John Charles Lewis Sparkes (c.1833 – 11 December 1907) was an English educationalist and college head.

Born in Brixton, Lambeth UK. He trained at the National Art Training Schools as an art teacher. As an educator, he initiated innovative policies at Lambeth School of Art (later the South London Technical School of Art) where he was Superintendent of Studies. Married in 1868 in Lambeth to Catherine Adelaide Sparkes (1842–1891), Catherine was also a leading Art Potter who exhibited at the annual exhibitions of Howell James & Co. In 1870, Henry Doulton became a mentor to Lambeth School of Art and Sparkes proposed that Lambeth and Doultons Art Pottery collaborate.
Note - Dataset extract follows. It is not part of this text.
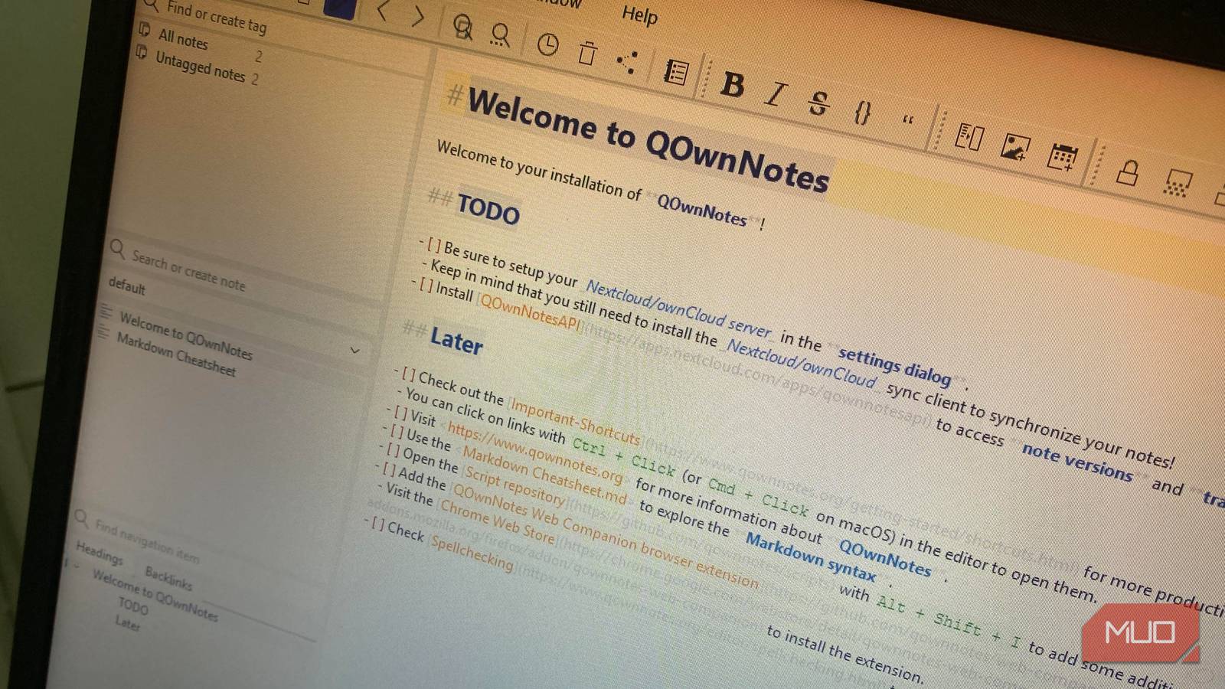The image size is (1225, 689).
Task: Open the Help menu
Action: (639, 15)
Some prominent students of this collaborative work include the Barlow Sisters who began under Doulton in 1871.

He was in charge of the Royal College of Art (including National Art Training School) 1875 to 1898, with the title of Headmaster from 1875 to 1881, and Principal from 1881 to 1898.

==Works==
- A Handbook to the Practice of Painting (1877)
- The Classical Composition of John Flaxman, Sculptor (1879)
- Hints on Pottery Painting (1885)
- A Manual of Artistic Anatomy (1888)
- Wild Flowers in Art and Nature (1894)
- Potters: their Arts and Crafts (1897)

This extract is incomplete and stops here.